Why does the city offer pensions at all?
Pensions offer one tool to attract and retain the best employees we can. And we must be fair. If we are perceived as an organization that doesn’t honor commitments to employees, we will be unable to attract and retain the best talent to serve this city.
But we also have an obligation to the taxpayers—to deliver high quality services at the lowest price.
When our benefits threaten to decrease the quality of city services, we must take action.
What can we do?
I believe we have two options that could improve the pension picture immediately, changes that will both save money for the taxpayers and improve the fairness to city employees.
Five year averaging
The headline-grabbers are the handful of folks on the high end of the salary range who will receive large pensions. But there is a second group of retirees who receive disproportionately high pensions: The end-game over-timers. . .
Currently, the city pension plans calculate an employee's salary based on the best two out of the last five years. Some employees have used this provision as an opportunity to pad their pension-basis through stepped-up overtime during their last two years. Instead of rewarding steadfast service, this provision rewards those creative employees (something we usually encourage) who can game this system in the final innings. And it unfairly penalizes those employees whose jobs do not provide opportunities for overtime.
By switching to a calculation based on the average salary over the last five years, we can get a better picture of an employee’s work history and reward each employee based on his or her work.
The savings? According to our finance director, making this change in all city pension plans could save us $1 million a year.
Today most people subscribe to the concept of “equal pay for equal work.” Yet the seemingly antiquated city pension system violates that goal. . .
Today the city pension is paid to an employee until he (or she) or his spouse dies. This system presupposes that 1) people marry within their own age group and 2) that they stay married. And it is based on a by-gone era when the social norm was one bread-winner/pension-earner per family.
But look what happens when a retiree violates the Leave-It-To-Beaver social more:
A Tale of Two Officers
(Not to pick on police—just easier with a pension that is 100% of salary to make this illustration)

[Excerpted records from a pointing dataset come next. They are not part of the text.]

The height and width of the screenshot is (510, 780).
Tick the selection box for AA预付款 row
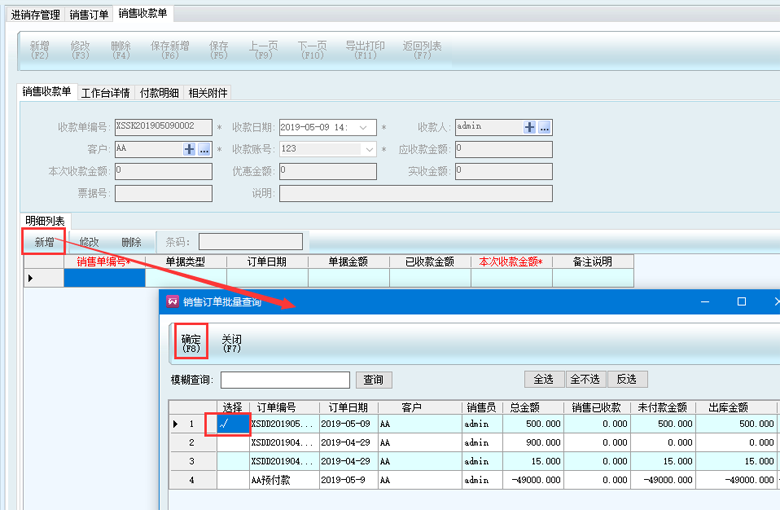click(232, 480)
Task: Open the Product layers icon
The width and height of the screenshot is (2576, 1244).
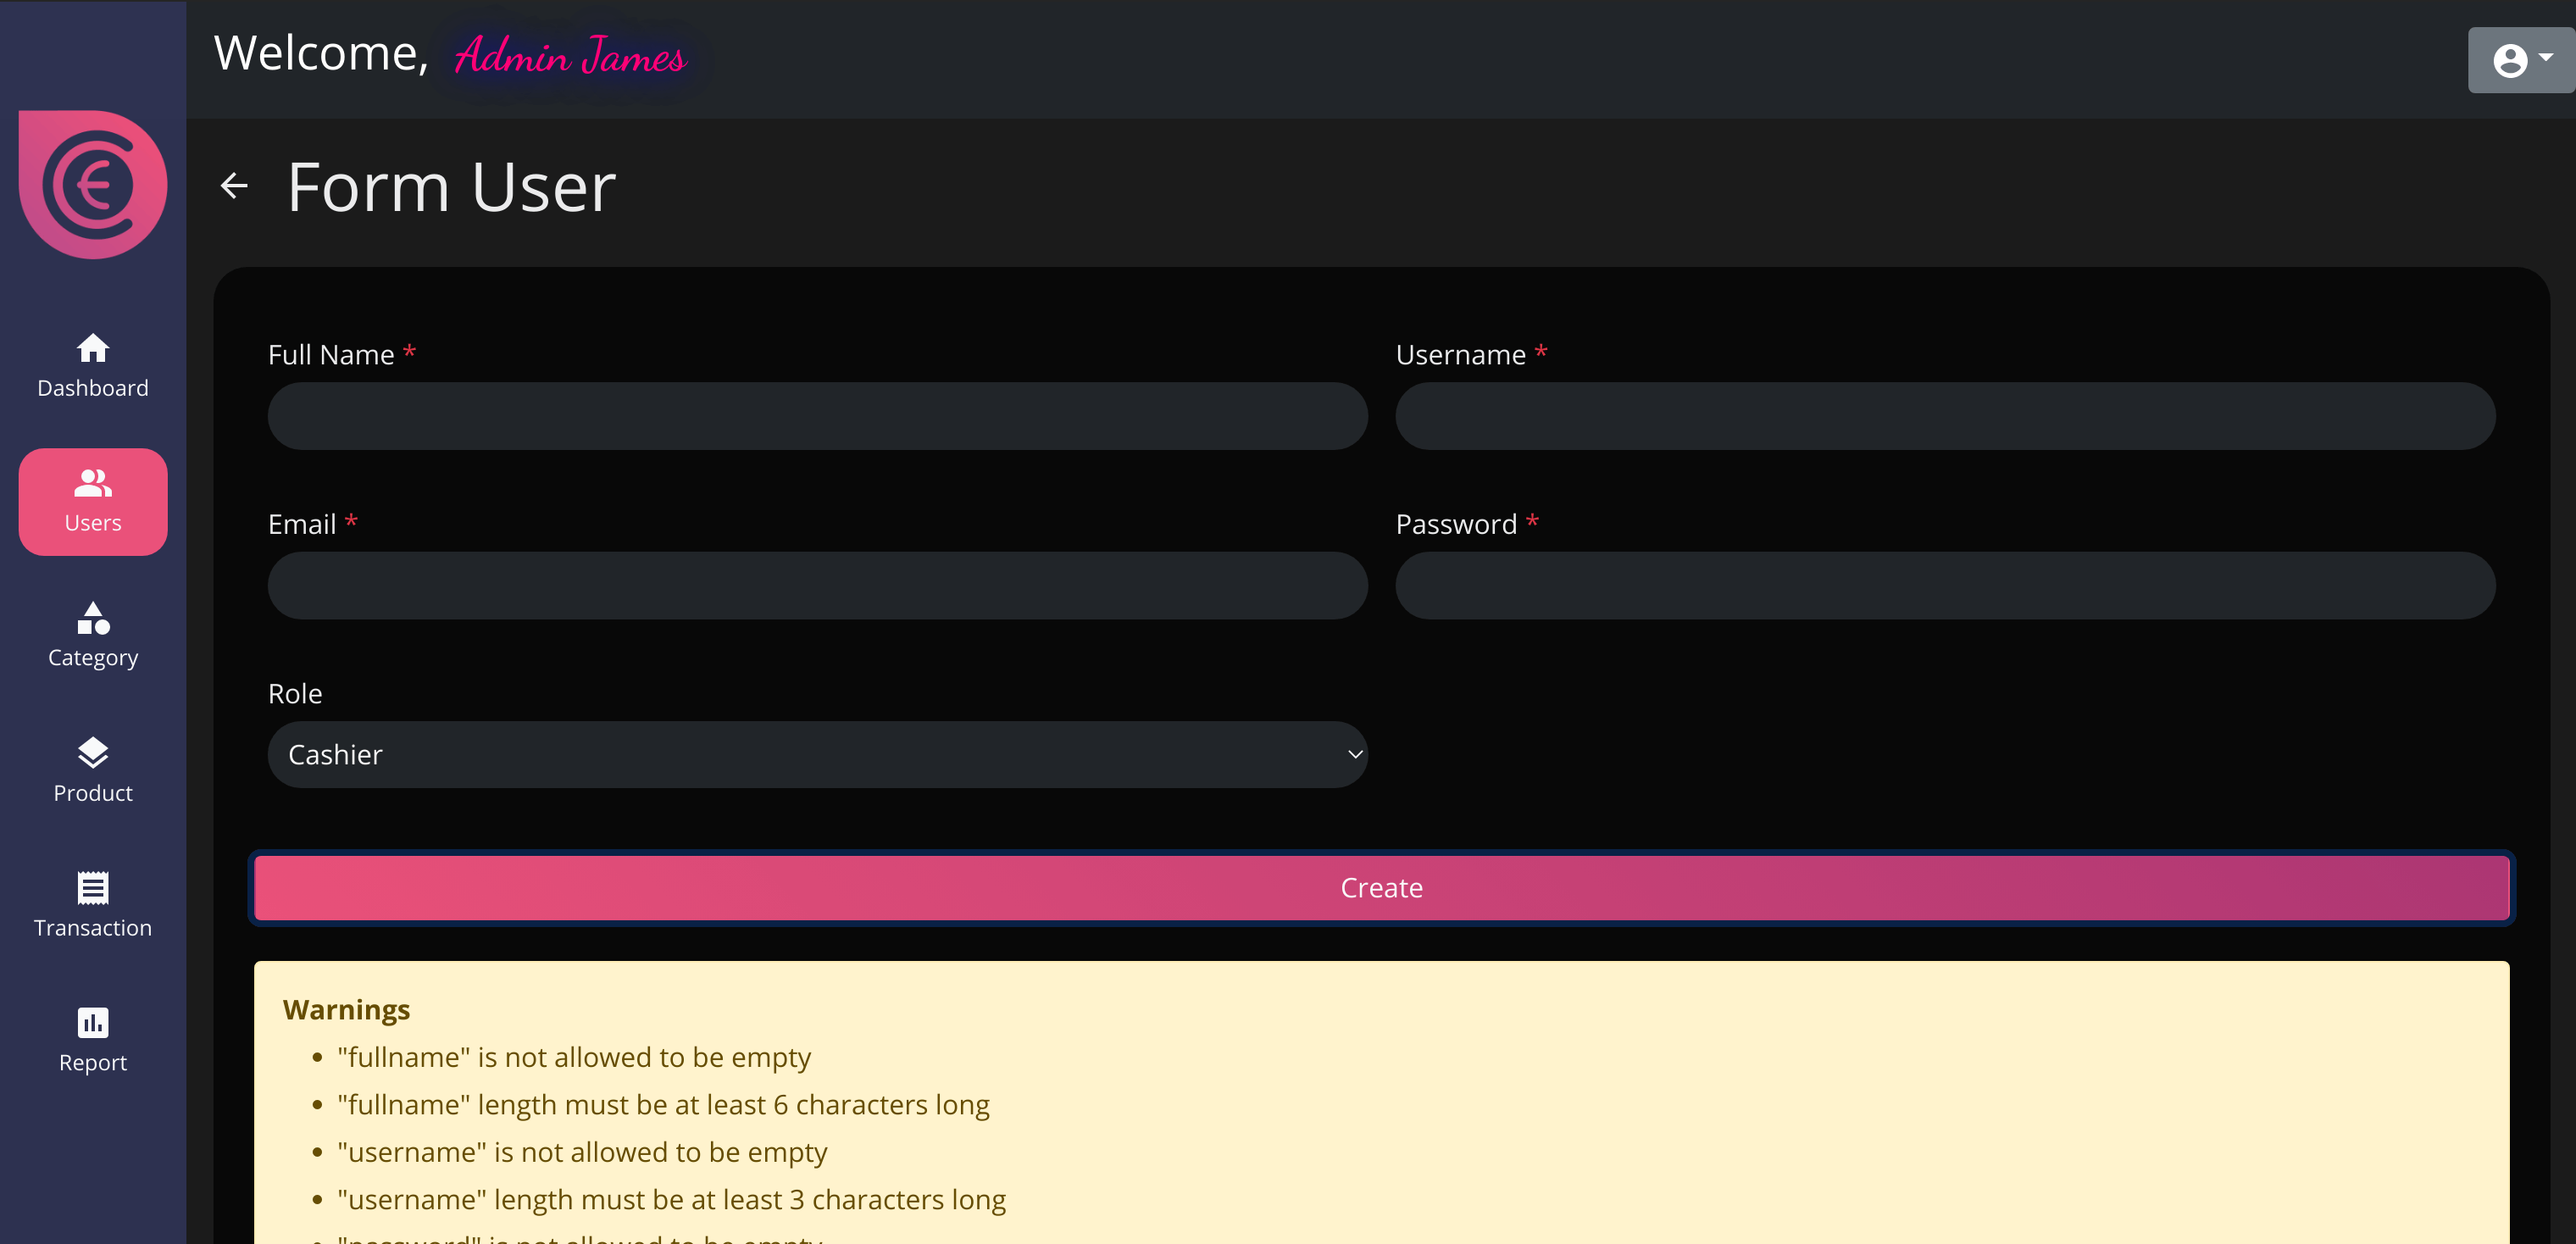Action: click(93, 753)
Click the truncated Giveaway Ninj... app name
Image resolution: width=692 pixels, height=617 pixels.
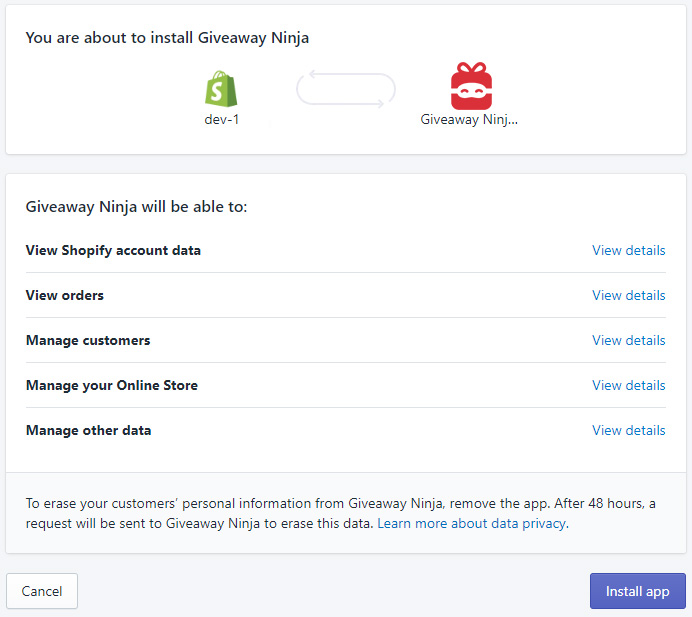(469, 120)
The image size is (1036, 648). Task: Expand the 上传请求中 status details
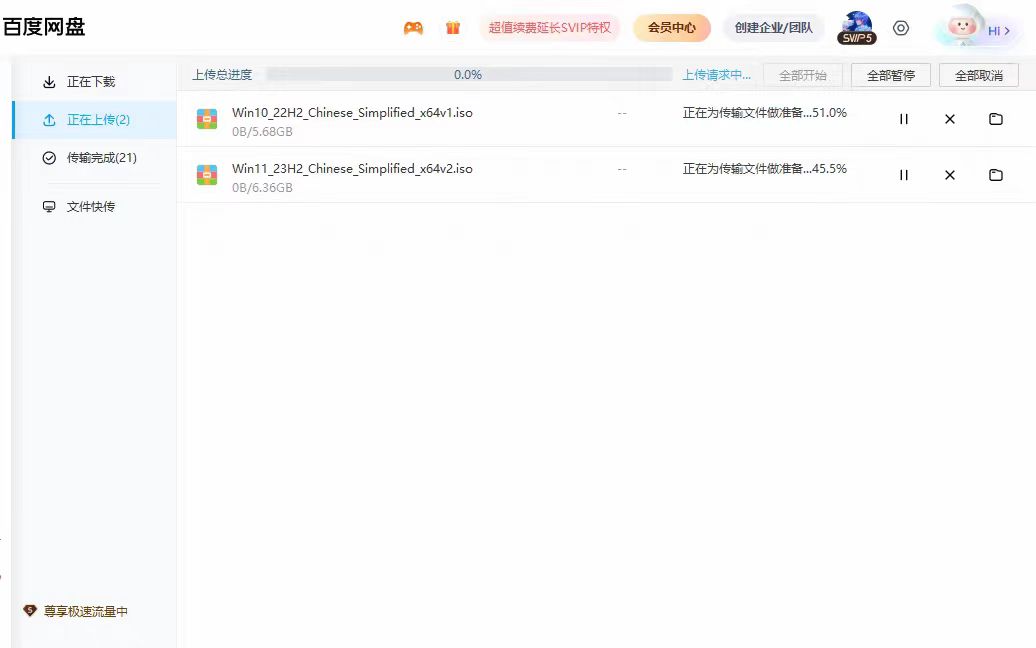click(x=715, y=74)
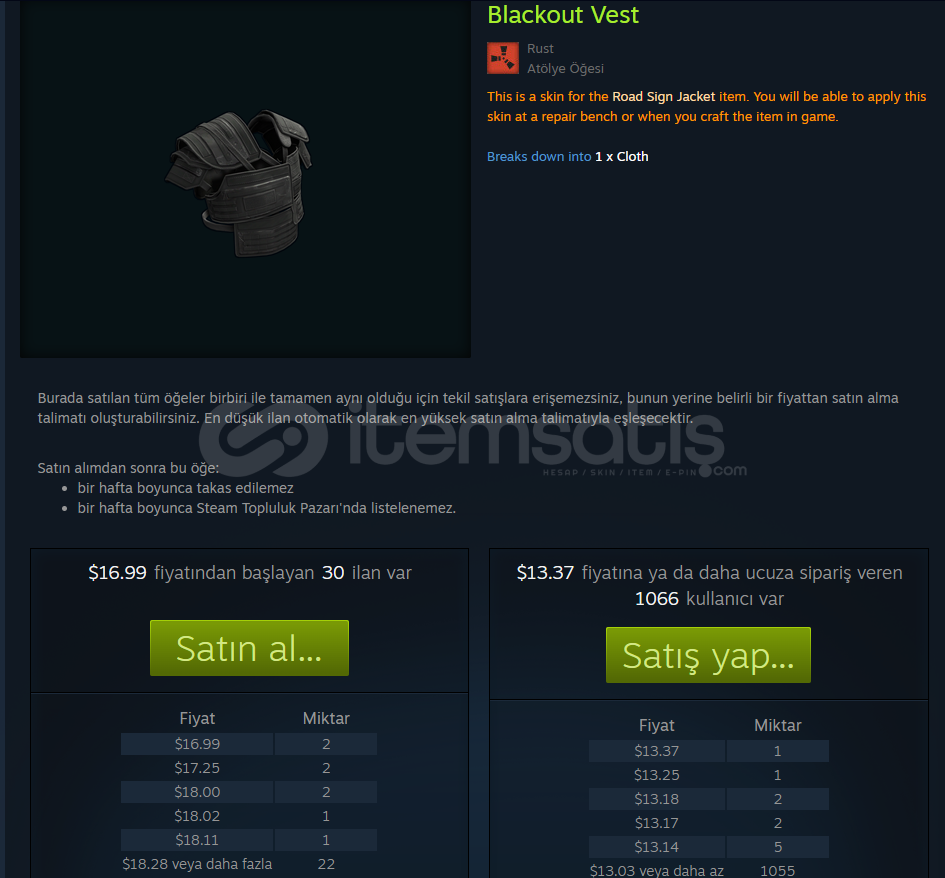Click the Satış yap... sell button
945x878 pixels.
[x=708, y=655]
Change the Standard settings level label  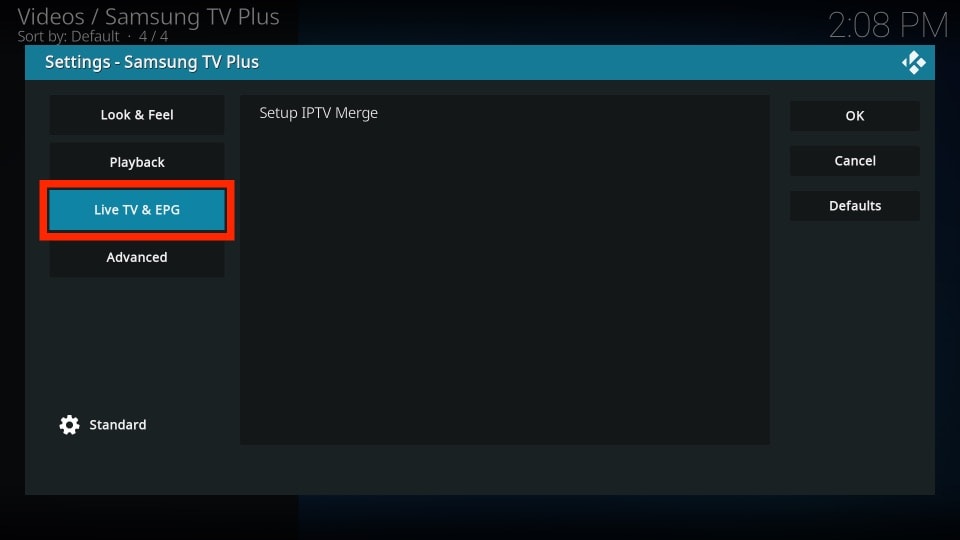click(x=118, y=425)
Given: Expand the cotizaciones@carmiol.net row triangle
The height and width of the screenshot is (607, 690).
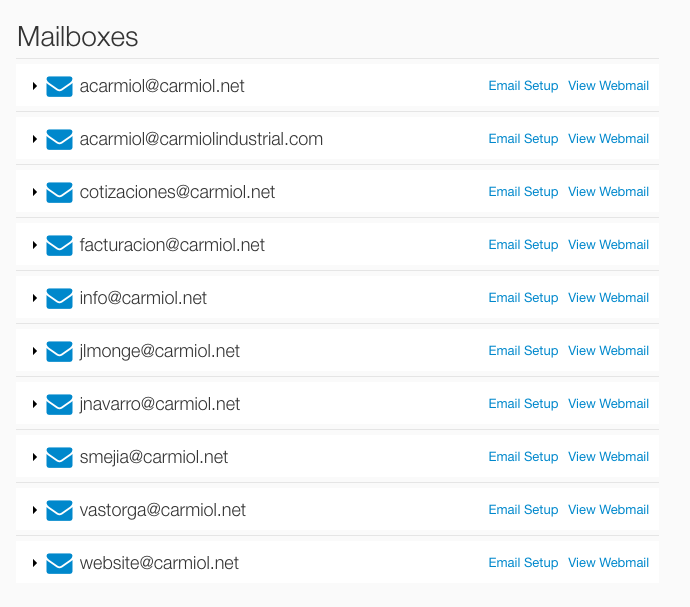Looking at the screenshot, I should tap(35, 192).
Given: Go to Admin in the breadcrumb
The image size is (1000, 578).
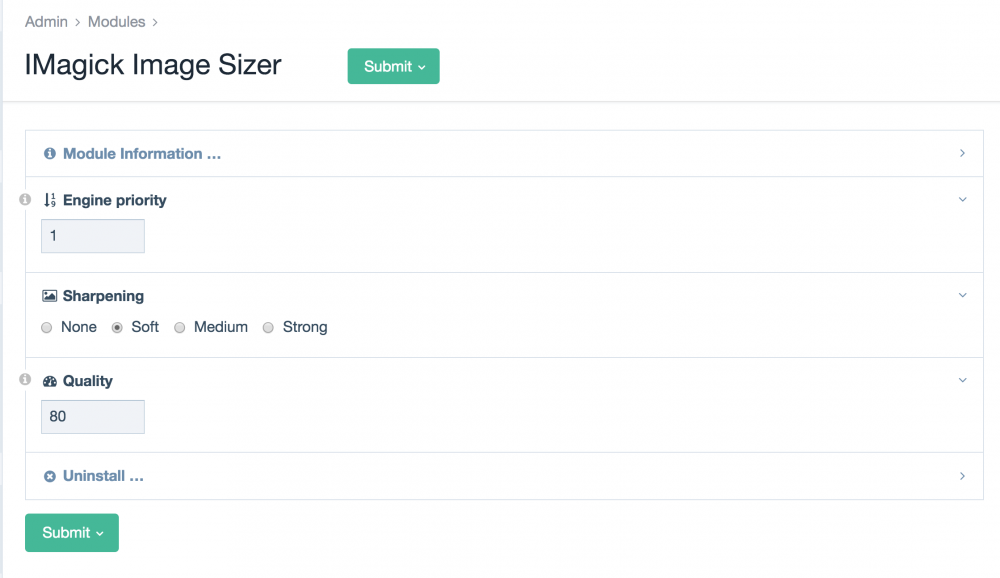Looking at the screenshot, I should click(46, 21).
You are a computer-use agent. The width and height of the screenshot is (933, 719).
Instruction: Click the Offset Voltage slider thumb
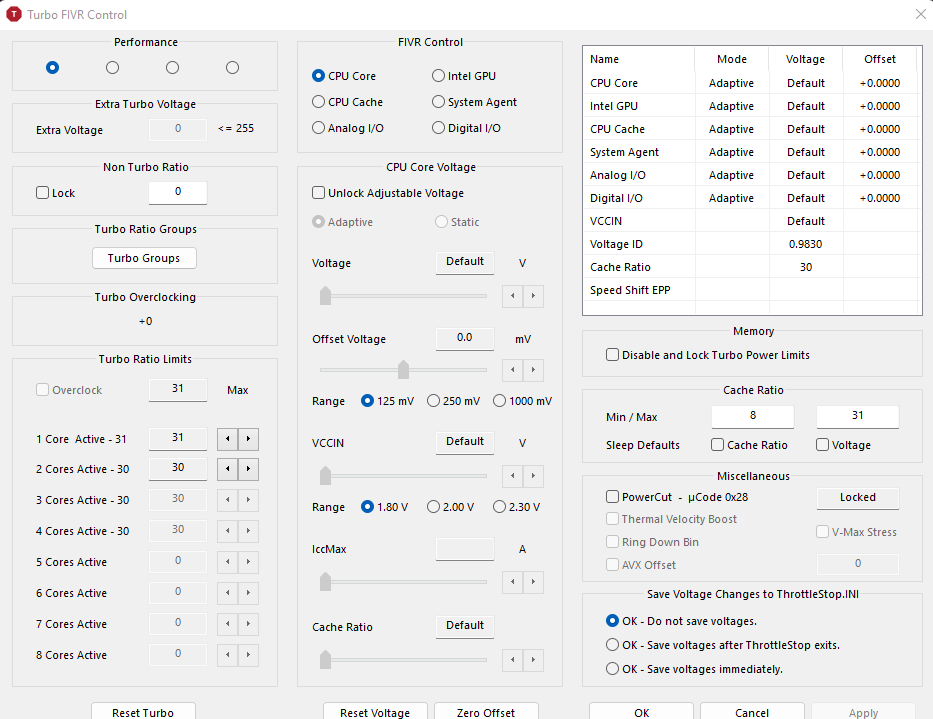click(403, 370)
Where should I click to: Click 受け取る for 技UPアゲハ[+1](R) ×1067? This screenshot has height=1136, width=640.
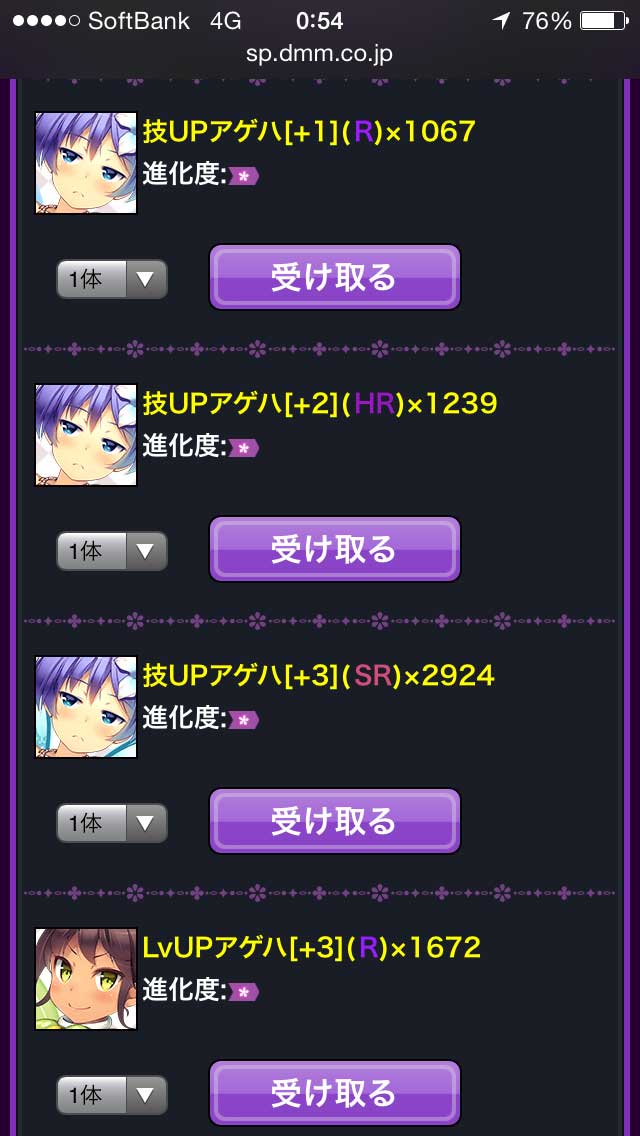click(335, 277)
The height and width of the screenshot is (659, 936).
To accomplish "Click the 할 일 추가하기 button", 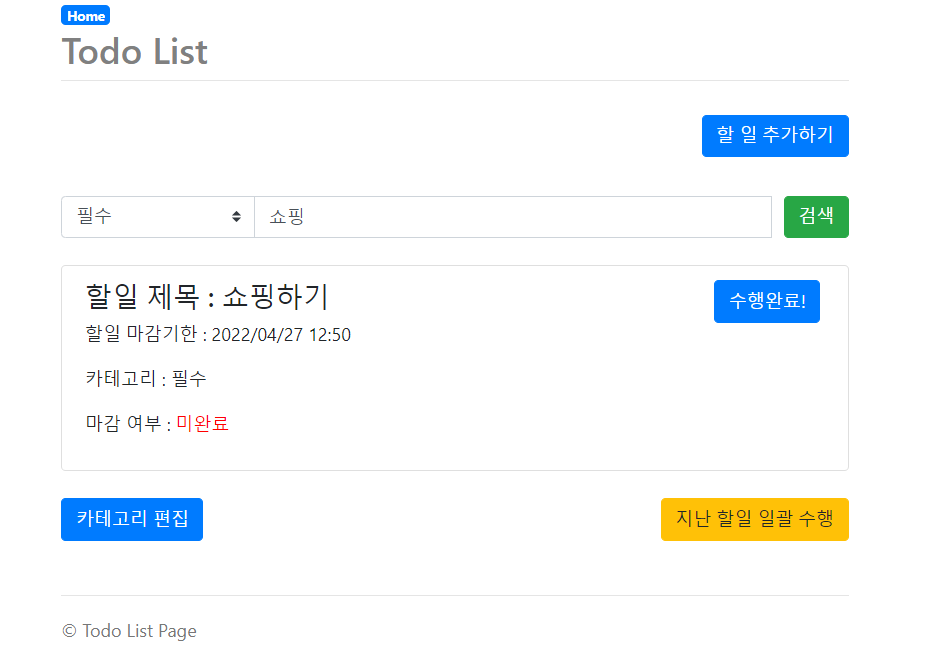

For the sake of simplicity, let's make the following assumptions:
Let's look at their compensation while on the force:
- Both join the force at 20 years old.
- Both officers serve the city admirably, receive the same base pay for their equal work for 35 years.
- Both retire at 55 and receive a pension paying 100% of salary.
- Both officers earned the same, constant amount of $40,000 every year on the force.
- Everyone (pensioners and their spouses) lives until they are 80 years old.
Officer A Officer B Difference Years on Force 35 35 -- Total Salary Payments While on Force $1.4M $1.4M --
So far so fair.
Now let’s say that Officer A is a devoted husband who is married to a woman of his age. Officer B has a midlife crisis at 50 and marries a woman half his age. Let's see happens to their pension compensation:
Officer A Officer B Difference Years of Pension Payments 25 50 25 Total Pension Payments $1.0M $2.0M $1.0M
As you see, there is a difference of a million dollars between these two employees. Equal pay for equal work? Not.
This inequity not only costs the taxpayers, it violates the fairness principle. A simple change could repair this inequity. The technical name for this change is “life annuity normal form.” In practice it means that upon retirement, the employees must choose whether to receive benefits only until they die or until their spouse dies. If they choose to include their spouse, then the benefit level is adjusted based on the age of the spouse, dividing out the pension expectation of the employee over the life expectancy of the youngest partner.
This is a standard practice with other pension plans and provides equitable payments with respect to different life choices. According to the city finance director, making this change for all city pensions would result in a $1.7 million a year savings.
By making these two changes for all of our employees, the 5 year average and the spousal consideration, we can create a pension system that treats our employees fairly and equitably. These changes also bring our system more in line with other local governments and the FRS system, our main competitors for top talent.
These changes will should save the city an estimated $2.7 million a year. The city should move forward with these changes now.